An event loop reads independent neutrino interactions and reduces them to some simplified format. Every data preservation analysis starts with one or more event loops over so-called AnaTuples. There are actually other event loops that were used to produce these AnaTuples, but they have already been run by the production team.

Our macro stage event loop will reduce AnaTuples to the ingredients we need for a cross section. We're going to learn to run and edit a simple 1-stage macro stage event loop. Analysis that produce multi-dimensional cross sections or have other unique computing needs might split their event loops up into more stages by memory requirements or run time. At the end of this exercise, you'll be have a .root file with cross section ingredients from the runEventLoop program you updated.

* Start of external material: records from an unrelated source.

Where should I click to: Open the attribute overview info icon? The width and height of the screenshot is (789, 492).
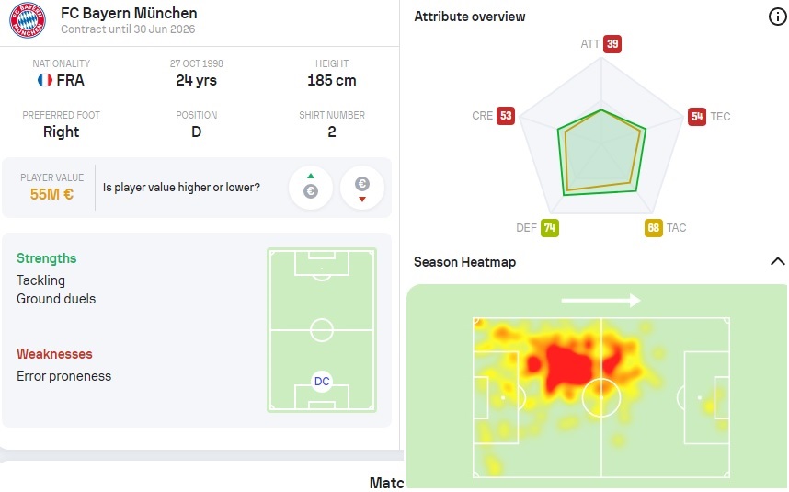pos(776,17)
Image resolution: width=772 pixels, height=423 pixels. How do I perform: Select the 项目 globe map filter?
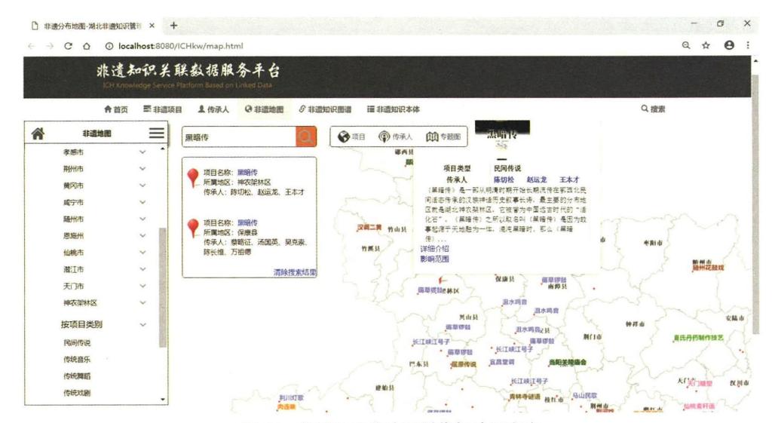[352, 137]
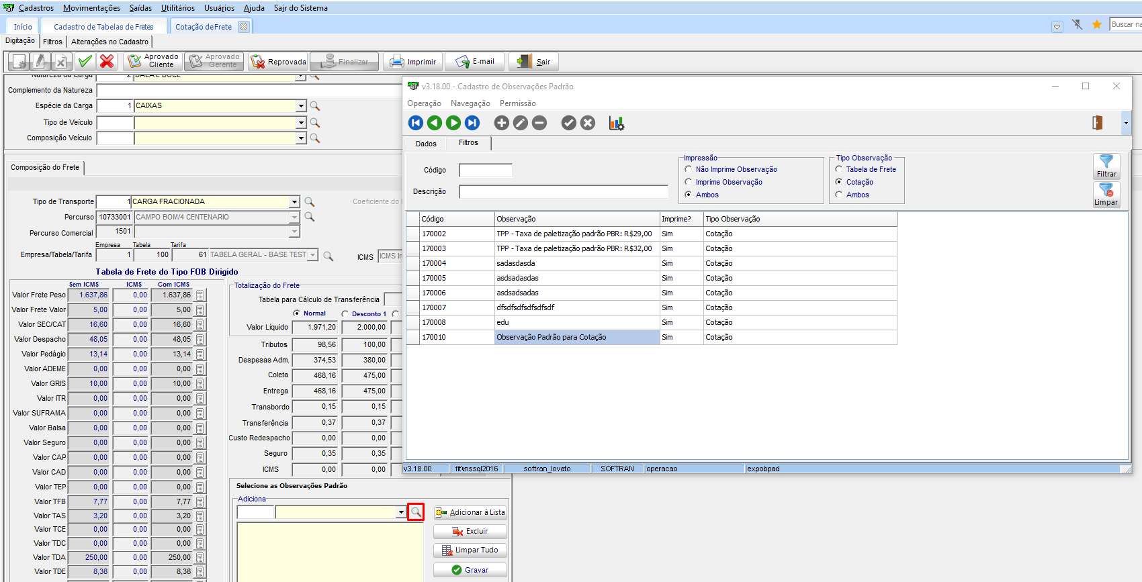The width and height of the screenshot is (1142, 582).
Task: Select 'Não Imprime Observação' radio option
Action: (x=689, y=169)
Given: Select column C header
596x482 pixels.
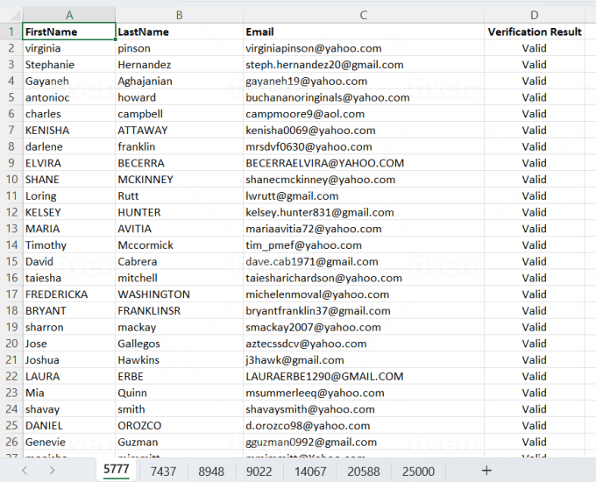Looking at the screenshot, I should tap(363, 14).
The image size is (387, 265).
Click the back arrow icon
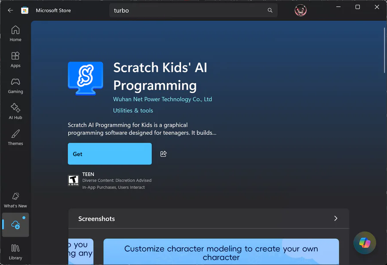(x=10, y=10)
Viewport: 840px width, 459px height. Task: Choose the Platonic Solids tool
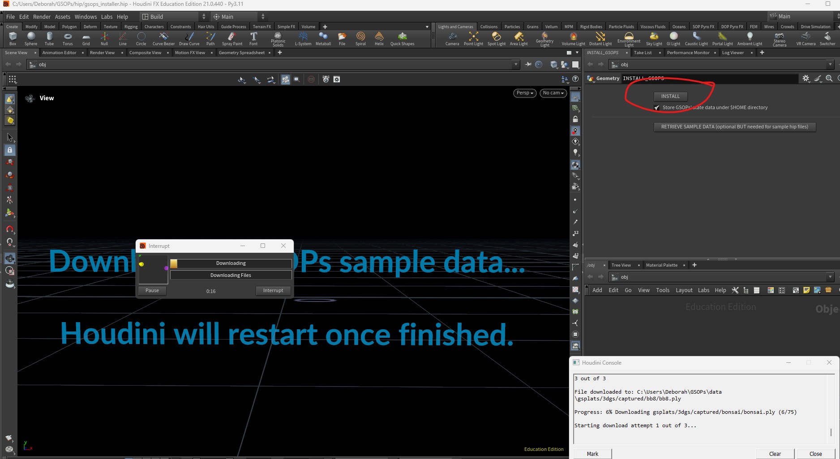coord(278,38)
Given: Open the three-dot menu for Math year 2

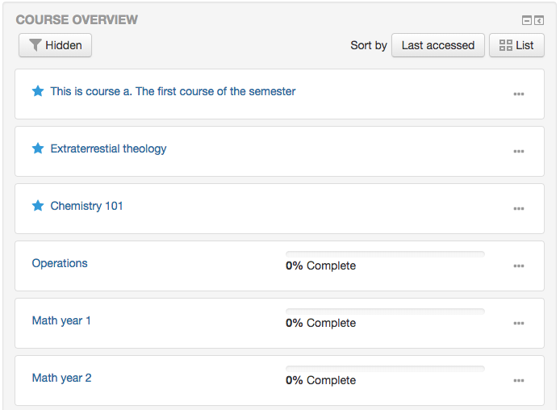Looking at the screenshot, I should [519, 380].
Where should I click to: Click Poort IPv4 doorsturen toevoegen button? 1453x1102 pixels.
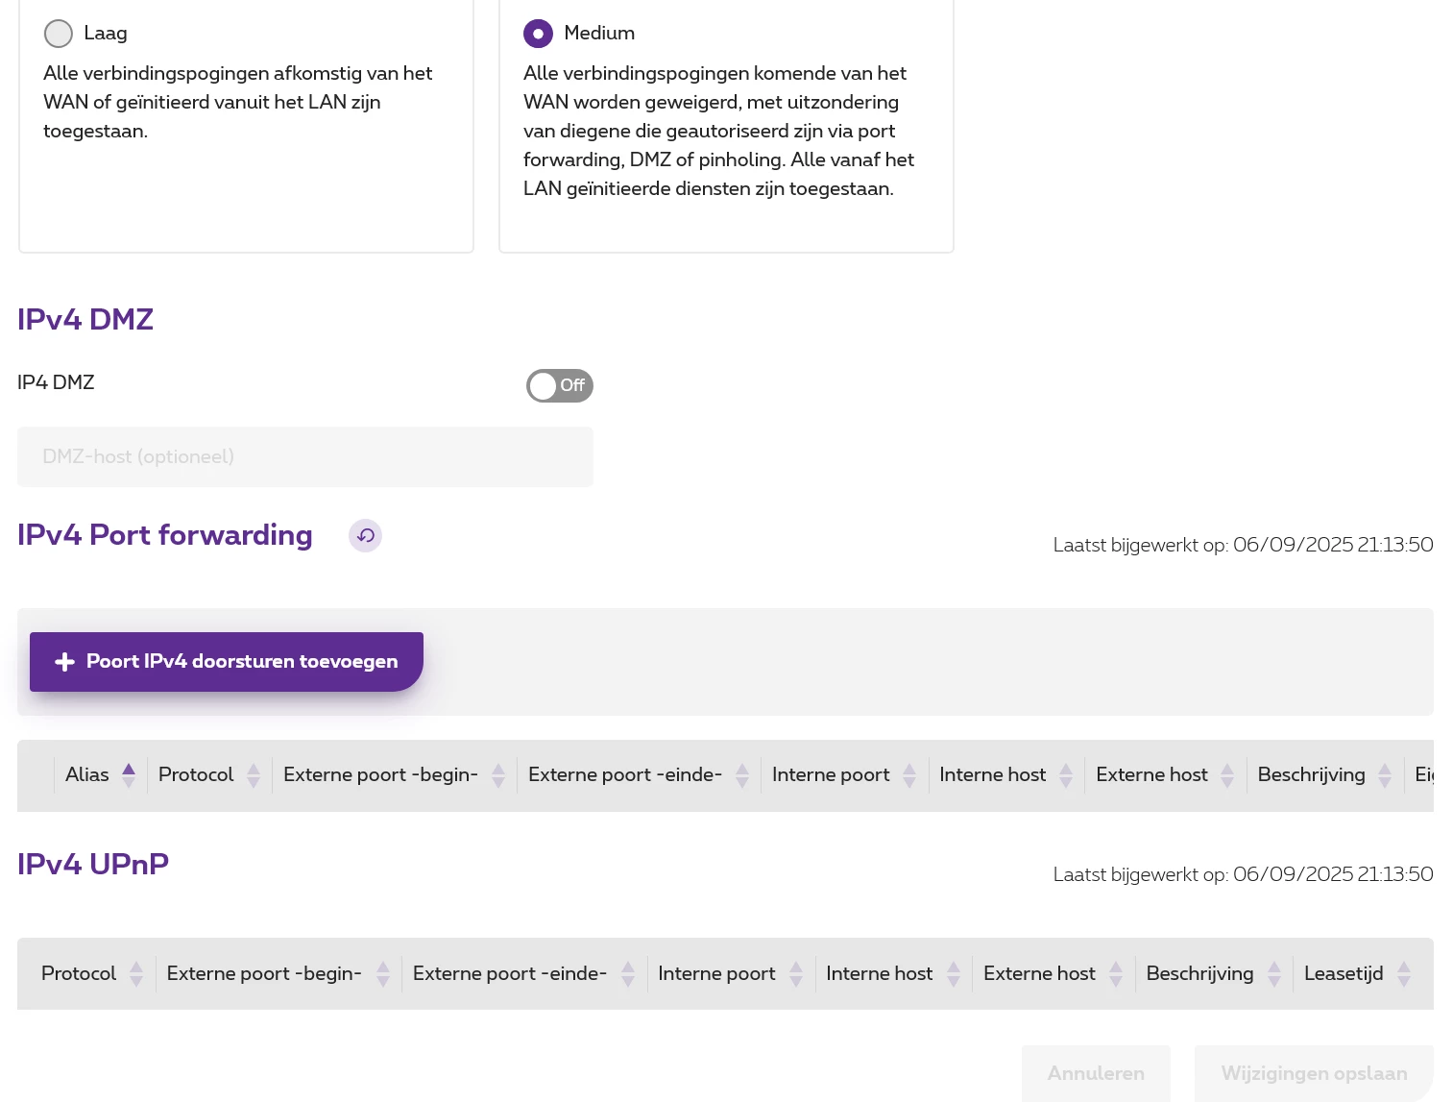(227, 662)
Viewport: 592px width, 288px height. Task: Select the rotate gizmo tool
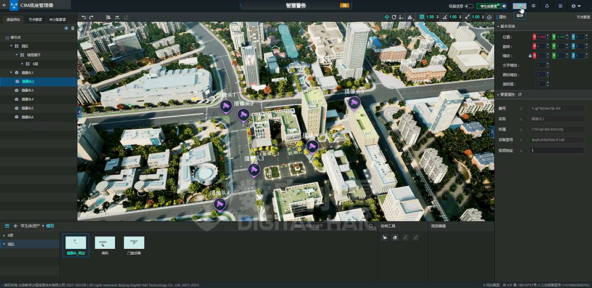point(395,17)

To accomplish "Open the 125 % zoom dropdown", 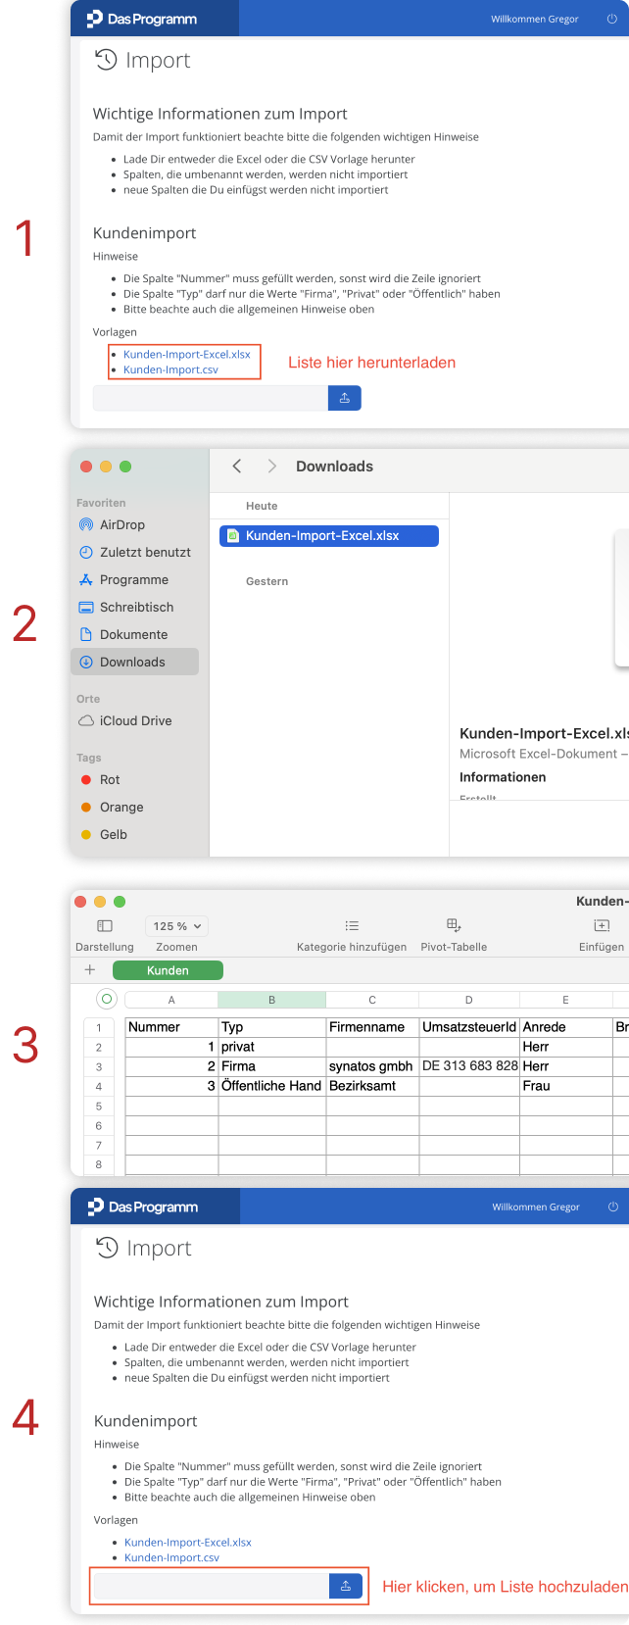I will click(x=177, y=926).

The Cross Section Ingredients

Alex's talk yesterday explained what a cross section is, why they're important to measure, and one common procedure for extracting a cross section from our data using a Monte Carlo simulation. How do we turn his formula into a program for reducing AnaTuples to the histograms we'll need to extract a cross section?

Since i and j are true and reco bin indices, then each symbol in Alex's figure is a histogram. The efficiency * acceptance correction will turn out to be the ratio of two different histograms. We can sort these histograms along two axes:

  • reco/true variables on their axes
  • which cuts are applied

The DATA histogram will also be unique because it comes from the data sample. All other cross section ingredients in this tutorial will be derived from a Monte Carlo simulation of the MINERvA experiment.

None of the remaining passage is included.